USART Receive Interrupt

gerrysweeney · ‎2024-01-23

Hopefully this is more of a sensible non-noob question, it relates to interrupt handling, in my case a simple USART receive interrupt.

I can see how the CubeMX tool is managing the .c file, its created an interrupt handler, for me to insert my code, thats easy. I can detect the interrupt and spit out a short string in response, so its working - all good.

The question I have is, what can I do inside that ISR safely. Do I need to preserve any registers. My aim is to throw anything I receive into a ring buffer of some form, with a view to building a received packet of data. At some point I will need to pick up each completed packet from a list. In order to do that I will possibly need to allocate some memory, and it would be useful if I do not have to put the whole implementation of that ISR in the file that is being auto-generated, so would be handy to also be able to call a function where I can contain the implementation of the ISR in its own compilation unit.
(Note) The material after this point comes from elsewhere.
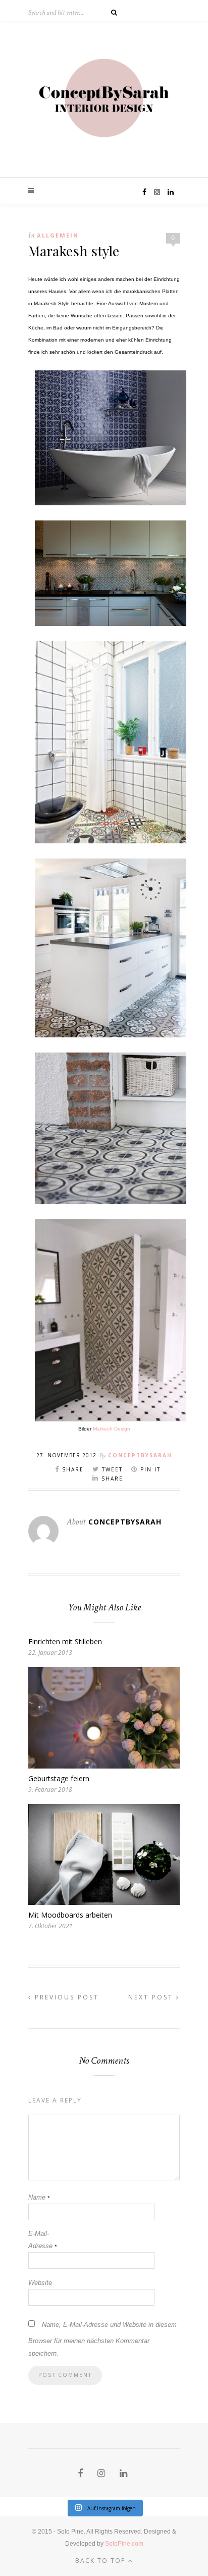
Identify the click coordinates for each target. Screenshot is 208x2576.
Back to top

One other question is that of controlling interrupts. At some point, I would have a packet of data in a buffer somewhere that I would access from the main loop of the code. In order for me to safely access that packet from the receive buffer, I would need to first, stop/pause/prevent the next interrupt from interrupting me. On x86 architecture this is quite tricky as you have to rely on the atomic behaviour of specific instructions, and prevent the interrupt in a way that, should an interrupt occur while getting the data safely from the buffer, the interrupt controller will hold/queue that interrupt until the interrupts are re-enabled.

What is the right semantics for doing this on the STM32 platform?

As ever, any help at all much appreciated.
Gerry

TDK · ‎2024-01-23

> During the time I am messing with the buffer form the main loop, how do I ensure that the ISR does not fire again and change the buffer that I am currently copying?

Generally, you should write your accesses such that the ISR firing in the middle of something is okay, but you could also disable the interrupt during a time to prevent this from happening. HAL_NVIC_DisableIRQ/HAL_NVIC_EnableIRQ could be used here to suspect a particular interrupt.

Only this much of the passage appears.